By Deborah Goonan, Independent American Communities
According to a report in The Gazette, disabled veteran Chris Sweeney is fed up. For four years, Sweeney has been navigating his wheelchair over and around blocked and broken sidewalks with missing curb cuts.
But even after numerous reports and complaints have been filed, no one has been willing to own most of the problems, and take steps necessary to bring the Stetson Hills community up to federal ADA accessibility standards.
The root of the problem goes back to 1999. The City of Colorado Springs somehow approved construction of non-ADA compliant sidewalks and shorter-than-required driveways.
The City is not responsible for maintaining sidewalks, so it passes the buck to Stetson HIlls Master Home Owners Association. Sweeney accuses his HOA of dragging its feet addressing construction deficiencies on community-owned sidewalks, making “bare minimum” repairs, while still leaving barriers such as gaping holes and orphan curb cuts that make it difficult to safely travel sidewalks and intersections in his wheelchair.

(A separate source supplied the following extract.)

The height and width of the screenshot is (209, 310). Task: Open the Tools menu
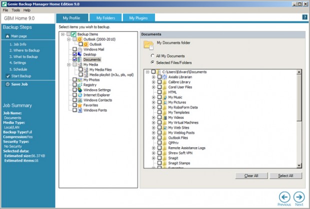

And then there’s the pervasive problem of vehicles blocking Stetson Hills sidewalks.
Sweeney says that up until recently, HOA rules prohibited parking of vehicles on the street, forcing residents and visitors to park in driveways that were supposed to be long enough to accommodate today’s larger vehicles. But because many of the driveways are short, full size vehicles, trucks, and SUVs stick out over the sidewalk, blocking wheelchair access.
Last July (2017), prompted by years of complaints, the HOA finally did enact a new parking policy allowing exceptions to parking on the street.
However, homeowners and tenants that want to park on the street are required by the HOA to apply for a “parking exception permit.”
A permit is only approved by the association if the resident is using up every available parking space in the garage and driveway, and then only if the resident can document that the driveway is too short to accommodate personal vehicles without blocking the sidewalk.
The policy does not address parking for overnight visitors, nor the potential shortage of daytime parking on the street.
The details are spelled out in the SHMHOA policy:
Source:www.stetsonhillshoa.com/stetsonhills/document_view.asp?id=178 (Mar. 1, 2018)
To confuse the situation even more, residents are instructed to contact HOA Management (currently, Diversified Property Management LLC.) with regard to overnight street parking violations only.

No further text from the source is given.